[[ EXTRACTED ENTRIES, beginning ]]

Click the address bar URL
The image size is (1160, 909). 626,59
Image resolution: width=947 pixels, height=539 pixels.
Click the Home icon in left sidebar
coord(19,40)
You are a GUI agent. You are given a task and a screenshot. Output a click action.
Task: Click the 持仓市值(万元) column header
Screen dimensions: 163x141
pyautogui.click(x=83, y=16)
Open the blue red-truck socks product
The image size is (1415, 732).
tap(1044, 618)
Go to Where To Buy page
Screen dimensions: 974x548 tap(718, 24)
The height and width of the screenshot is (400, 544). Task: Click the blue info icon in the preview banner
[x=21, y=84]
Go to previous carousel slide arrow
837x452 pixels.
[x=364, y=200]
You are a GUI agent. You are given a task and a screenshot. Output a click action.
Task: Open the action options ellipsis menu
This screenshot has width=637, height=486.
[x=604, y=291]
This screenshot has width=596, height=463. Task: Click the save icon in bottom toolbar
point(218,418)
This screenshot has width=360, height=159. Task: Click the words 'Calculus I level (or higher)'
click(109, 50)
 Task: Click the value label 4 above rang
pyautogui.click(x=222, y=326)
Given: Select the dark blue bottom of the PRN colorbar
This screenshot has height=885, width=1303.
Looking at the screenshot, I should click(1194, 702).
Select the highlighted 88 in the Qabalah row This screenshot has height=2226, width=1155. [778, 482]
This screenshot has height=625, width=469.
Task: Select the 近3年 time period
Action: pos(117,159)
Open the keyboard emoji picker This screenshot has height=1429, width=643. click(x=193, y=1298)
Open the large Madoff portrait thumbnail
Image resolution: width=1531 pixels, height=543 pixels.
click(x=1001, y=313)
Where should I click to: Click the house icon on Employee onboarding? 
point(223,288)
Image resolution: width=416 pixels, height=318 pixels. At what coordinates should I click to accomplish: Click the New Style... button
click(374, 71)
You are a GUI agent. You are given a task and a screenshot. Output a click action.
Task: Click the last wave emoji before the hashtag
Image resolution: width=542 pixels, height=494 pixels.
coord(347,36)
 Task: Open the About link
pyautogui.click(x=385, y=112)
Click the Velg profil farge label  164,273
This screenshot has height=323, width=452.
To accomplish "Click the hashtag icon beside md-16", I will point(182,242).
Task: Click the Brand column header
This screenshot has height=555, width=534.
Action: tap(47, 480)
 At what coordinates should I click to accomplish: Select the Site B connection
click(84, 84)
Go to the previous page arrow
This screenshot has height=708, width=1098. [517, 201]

[[ EXTRACTED ENTRIES, end ]]

EXERCISE BRIEF: Show all lines in the entries above where the string "column" appears.

OUTPUT FOR THIS EXERCISE:
Task: Click the 持仓市值(万元) column header
Task: Click the Brand column header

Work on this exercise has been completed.